3. Is the data quality high, free of bias, are you hampered by data privacy regulation which could impact any learning models further down the line?
4. Are there data sets you can’t access which would have helped the models?

The access to all the fragments of data which lead you to an insight to outcome is such an important typical gap in real data, what happens when a dog crosses a motorway when it isn’t part of the training simulated data for autonomous vehicle testing? In our human circumstances our own brains are firing the right neurons in our decision layer to answer that. Creating a dataset modelling every circumstance and modelling the behaviour, you realise becomes commercially impossible and time prohibitive to create/ source a training dataset that diverse. In fact when you actual start modelling some basic scenarios in your data problems don’t be surprised when permutations end up in the quintillions and it is highly unlikely you are going to have that much real data.
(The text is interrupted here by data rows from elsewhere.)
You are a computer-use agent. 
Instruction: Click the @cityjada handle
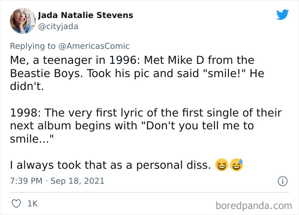click(x=58, y=26)
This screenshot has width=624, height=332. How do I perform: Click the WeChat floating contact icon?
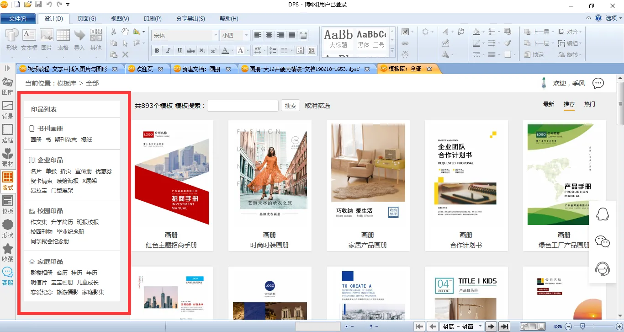click(603, 241)
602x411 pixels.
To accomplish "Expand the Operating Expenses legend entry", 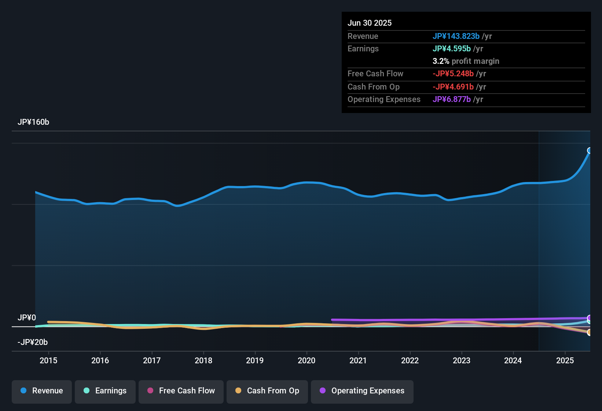I will pyautogui.click(x=362, y=391).
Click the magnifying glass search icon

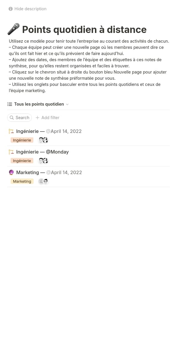pos(12,118)
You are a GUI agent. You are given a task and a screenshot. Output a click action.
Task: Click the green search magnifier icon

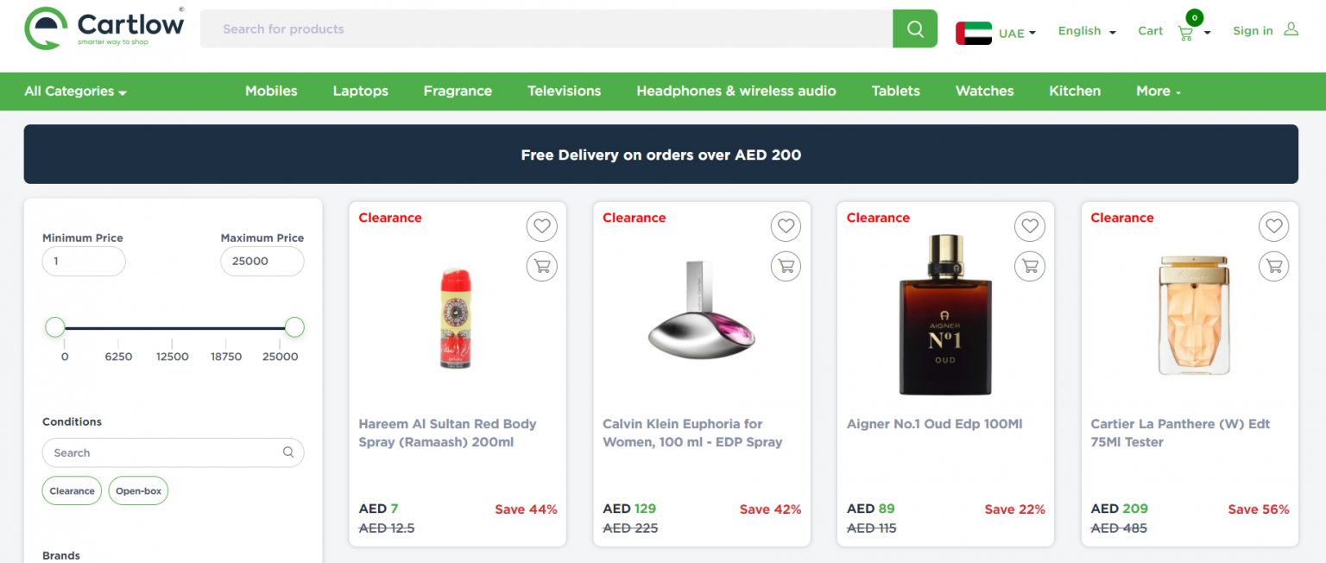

So in reality we have only scratched the surface of the data design and collection, but as synthetic data models start taking shape we should get new opportunities with AI and it will be interesting to follow this evolution and its impact in use cases across businesses and industries.

Some things you should be thinking about to expand your real data but also growing your synthetic data capability

1. As part of your digital mandate and future tech changes, is there an evaluation of all your relevant systems to optimise the capture of data?
2. Within your internal data design plans are there clear definitions of types of data which need to be captured and linked?
3. Are you looking at your data management and architecture to ensure security, ease of access, flexibility, speed?
4. Do you have the right talent to support your overall data strategy, including business data experts, data modelers to data scientists?

In the future, taking the example of autonomous vehicles, the irony of synthetic data could be comparison of the safety decisions made through our own human led driving v a car’s synthetic data trained AI led computer, the question is who wins on safety? I think the phrase “it is inevitable” springs to mind.

So why is this such an important topic, to level the playing field a little across the world, it is important that the in-equal distribution of data doesn’t stop governments and companies from driving their digital strategies and synthetic data is a potential avenue to help close some of those gaps.